*ФРАГМЕНТ СТРАНИЦЫ*:
════════════════════

# Объясните



## InnaVit (28 Дек 2010)

На экзамене в музыкальной школе присутствовал педагог высшей категории из муз. колледжа, и дал совет по постановке интсрумента и правой руки: нужно плотно натянуть правый ремень, чтобы инструмент прилегал вплотную к ученику. Ребенок играет на аккордеоне, девочка, 13 лет в 4 классе. Так и не понятно что он хотел этим сказать, ведь у аккордеона гриф больше чем у баяна (сам он баянист) проблем с постановкой у ребёнка нет(руки не зажаты). Может я что-то упустила в методической литературе, но такого совета нигде не встречала. Пожалуйста помогите разобраться (сам он внятного ответа не дал, для чего это нужно)


----------



## Новиков Игорь (28 Дек 2010)

Как сидит ребенок? Гриф находится на  коленях или между.Второй вариант уже не один десяток лет практикуется профессионалами,хотя и попадаются энтузиасты первого.На сегодняшний момент правильная посадка,когда гриф между колен и при этом как раз правый ремень свободнее левого.То есть немного длиннее получается,а инструмент при этом более устойчив.В Самоучителе А.Мирека и других авторов тех времен, нарисовано совсем другое.Но в те годы уровень исполнительства был крайне низким и такой посадки вполне хватало для выполнения задач того времени.Сейчас это неприемлимо.Уровень мастерства шагнул очень далеко по сравнению с теми годами.Я думаю,что вам педагог ,что-то по -старинке советует.Хотя ,вы знаете ,мне приходилось бывать на концерте нар.артиста Ю.Казакова-знаменитого нашего баяниста-легенды нашей!(дай бог,ему здоровья)так он играл на баяне вообще- то с одним ремнем-и как играл!


----------



## bombastic (28 Дек 2010)

левый ремень (левого плеча исполнителя)
всегда затянут сильнее, правый слабее на 1-2 отделения, 
инструмент стоит на левой ноге мехом(балансируя левый и правый полукорпуса) и упирается нижним углом деки в голень, причем дека не должна выступать далее правой ключицы. корпус немного вперед.
проверить легко - распускаете мех и берете самую нижнюю ноту ( прямая постановка). 
при этой постановке инструмент плотно прилегает и 
спина остается прямой ( угол посадки от 80-90 процентов).
поначалу будут болеть мышцы, если сидеть правильно.

════════════════════

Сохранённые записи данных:

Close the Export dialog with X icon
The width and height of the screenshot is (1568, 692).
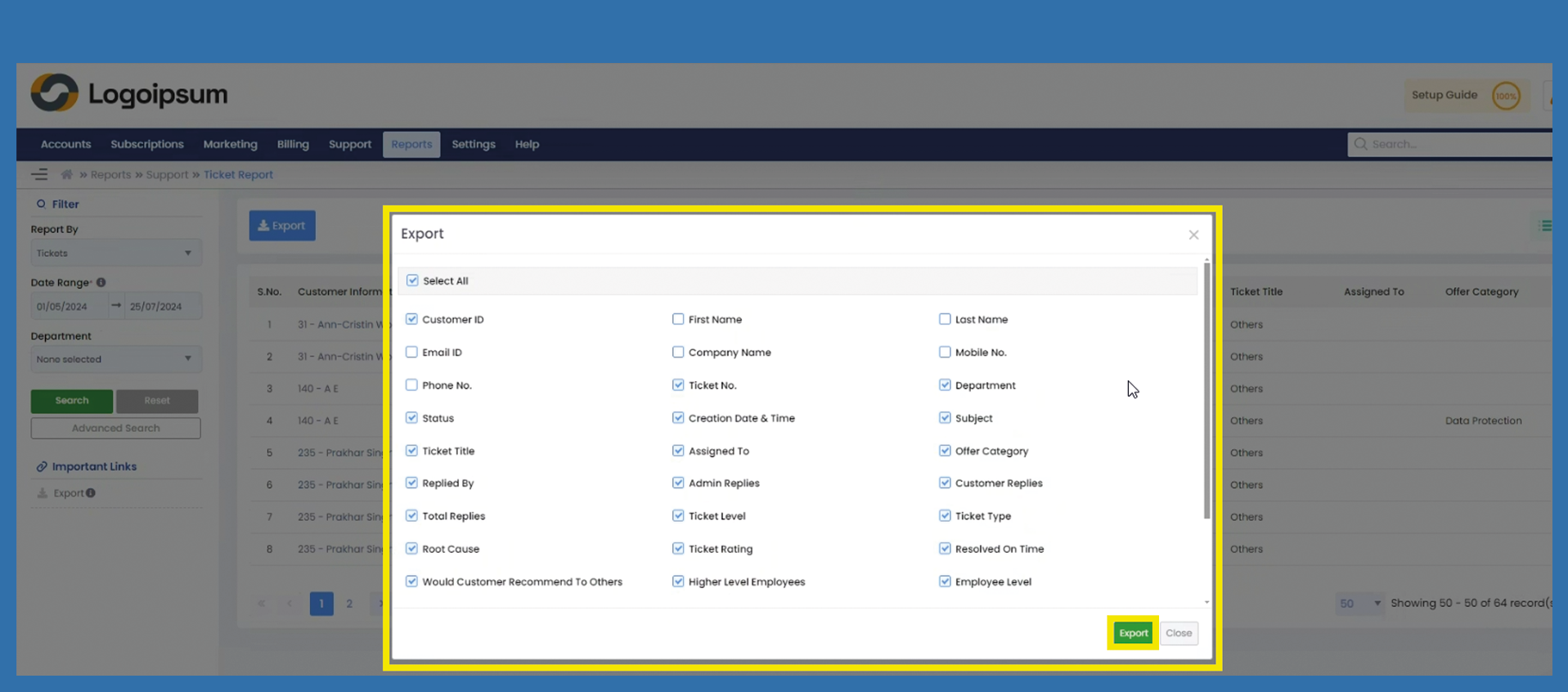(1193, 235)
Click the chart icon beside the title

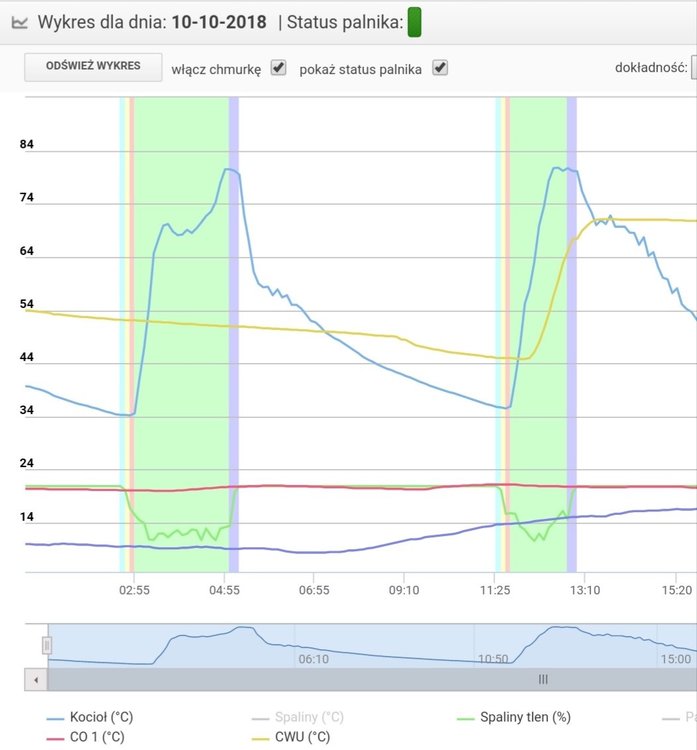19,20
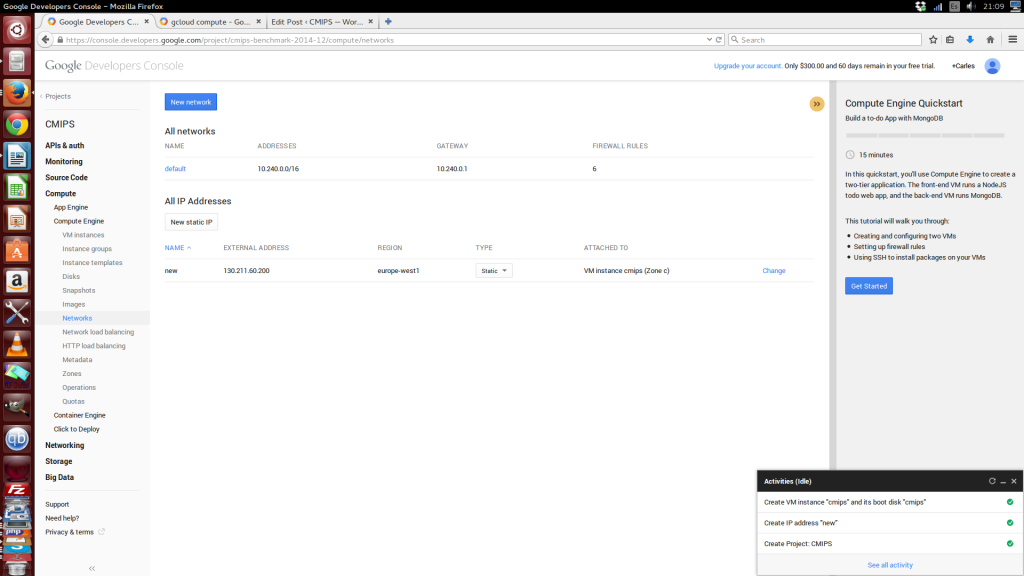The image size is (1024, 576).
Task: Open Firefox downloads with the arrow icon
Action: coord(970,40)
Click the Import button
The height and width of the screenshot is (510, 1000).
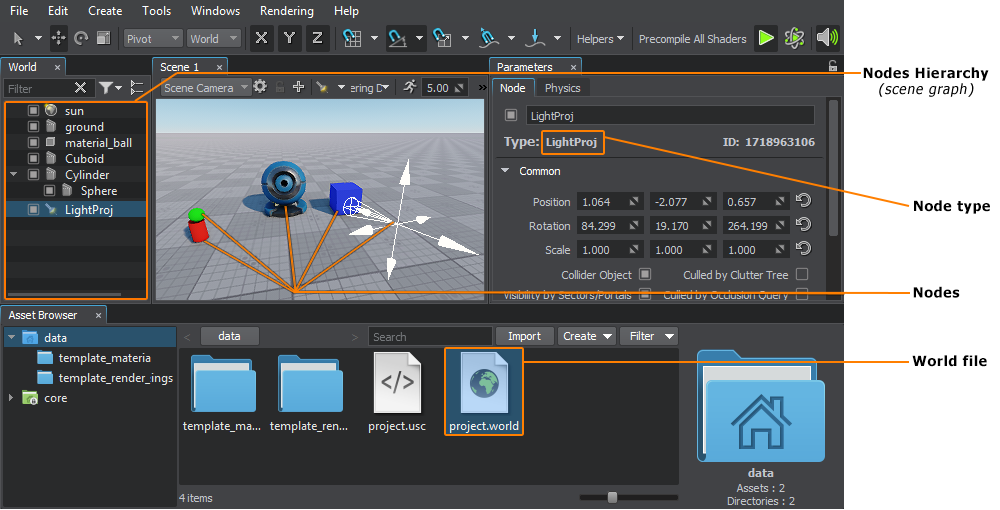(524, 336)
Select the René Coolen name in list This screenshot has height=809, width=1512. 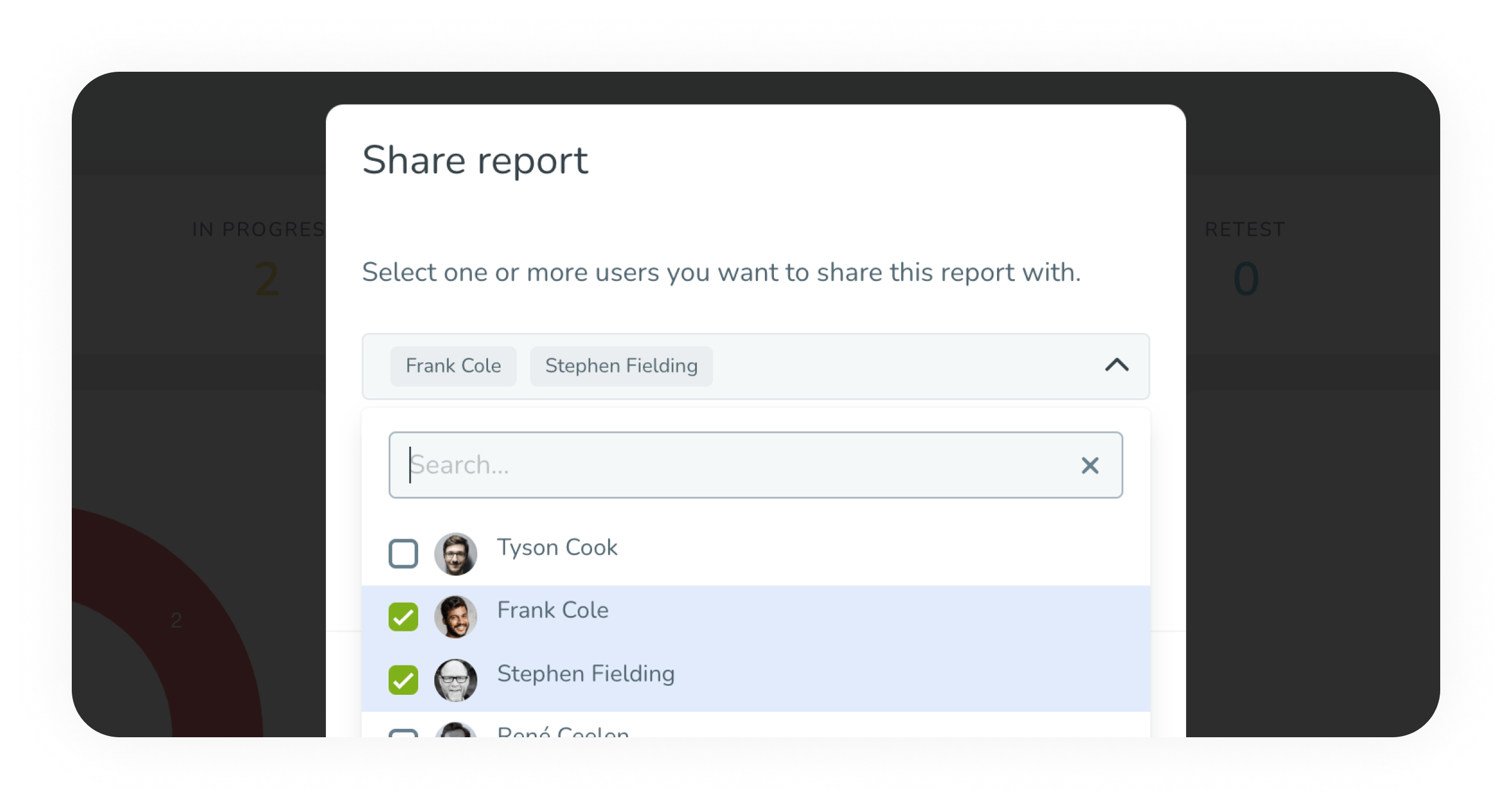pos(563,732)
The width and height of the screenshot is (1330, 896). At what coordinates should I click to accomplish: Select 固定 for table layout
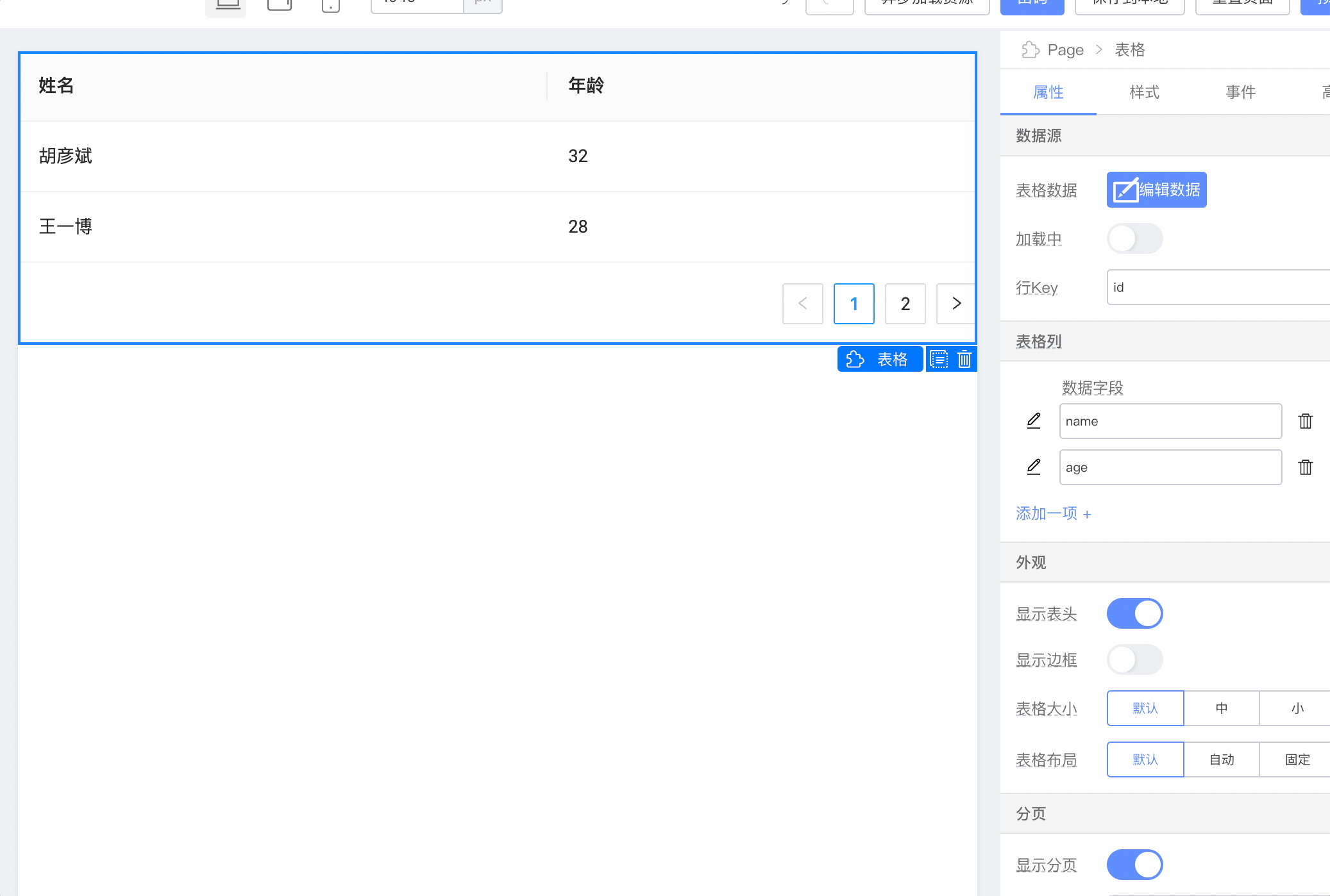pos(1297,759)
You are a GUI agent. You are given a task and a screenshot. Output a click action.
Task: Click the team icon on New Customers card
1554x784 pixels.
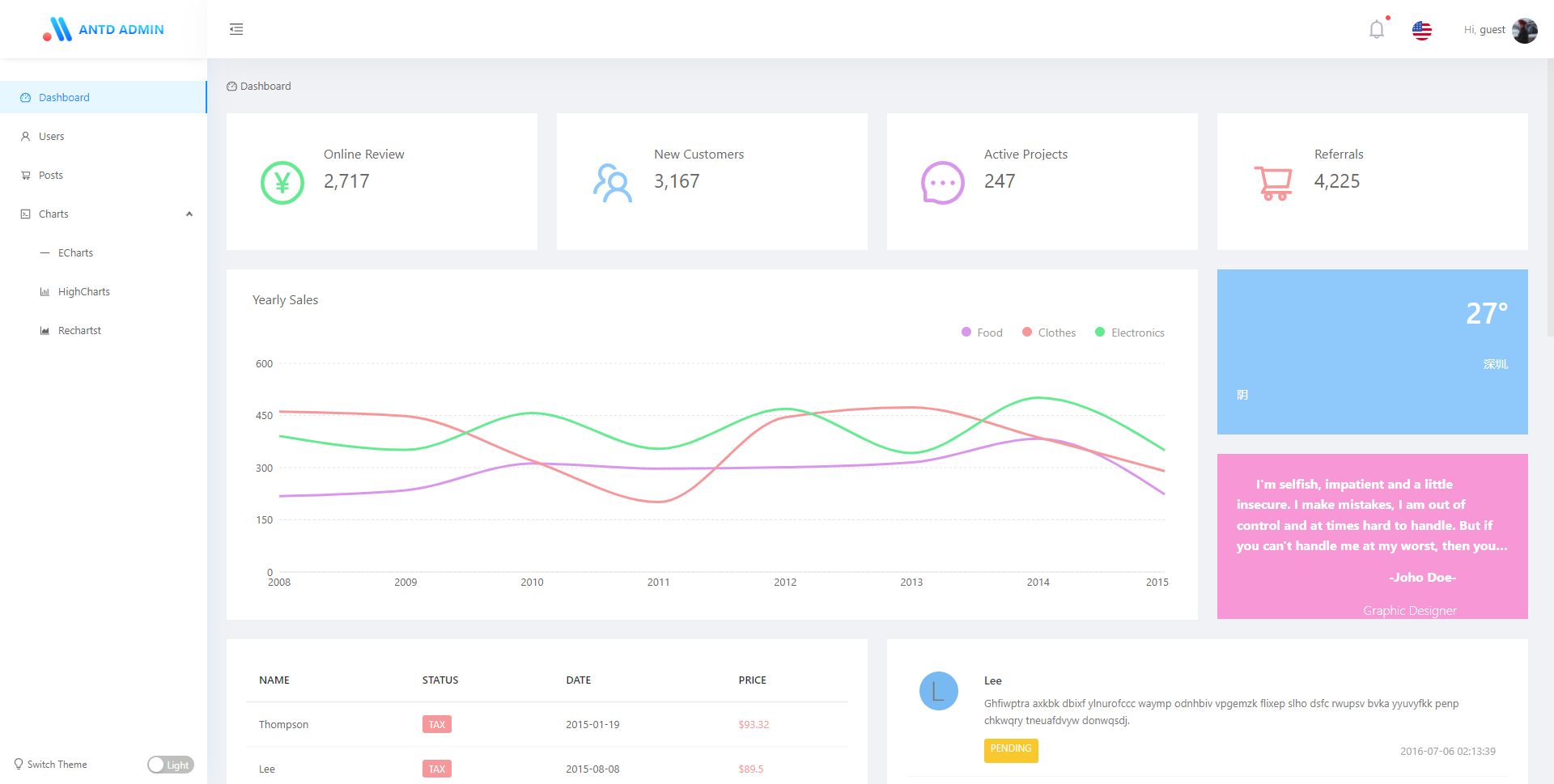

════════════════════

*ЗАДАНИЕ 1*:
Скопируйте дословно часть фрагмента страницы: начните с того места, где стоят слова «## bombastic (28», и остановитесь после слов «если сидеть правильно.».
*ЗАДАНИЕ 2*:
Ответьте по фрагменту страницы:
(a) Сколько лет девочке и в каком классе она учится?
(b) Где находится гриф при посадке, которую Новиков Игорь называет правильной на сегодняшний момент?
(c) На сколько отделений, по словам bombastic, правый ремень слабее левого?
*ЗАДАНИЕ 3*:
Продолжите фрагмент страницы сразу после его последнего предложения.
Приведённые пункты для работы не понадобятся.

*ПРАВИЛЬНЫЙ ОТВЕТ 1*:
## bombastic (28 Дек 2010)

левый ремень (левого плеча исполнителя)
всегда затянут сильнее, правый слабее на 1-2 отделения, 
инструмент стоит на левой ноге мехом(балансируя левый и правый полукорпуса) и упирается нижним углом деки в голень, причем дека не должна выступать далее правой ключицы. корпус немного вперед.
проверить легко - распускаете мех и берете самую нижнюю ноту ( прямая постановка). 
при этой постановке инструмент плотно прилегает и 
спина остается прямой ( угол посадки от 80-90 процентов).
поначалу будут болеть мышцы, если сидеть правильно.

*ПРАВИЛЬНЫЙ ОТВЕТ 2*:
(a) Девочке 13 лет, она учится в 4 классе.
(b) Гриф находится между колен.
(c) На 1–2 отделения.

*ПРАВИЛЬНЫЙ ОТВЕТ 3*:
у кого спина слабая обязательно иметь 2 приклёпаных ремня, сзади для коррекции посадки- один в грудной области, другой в области поясничной
(сам так играю, и 14 кг инструмент даже стоя на сцене неподвижен)

ps считаю важным заметить, что аккордеон и баян 
разные инструменты, там исполнительские возможности выше на голову, нам чтобы быть на уровне требуется в первую очередь правильная посадка.
и главный камень предкновения - длина грифа и умение расслаблять руку(техника полетности),
а все остальное ( крепость пальцев и позиция - исключительно фортепианная школа)


----------



## InnaVit (28 Дек 2010)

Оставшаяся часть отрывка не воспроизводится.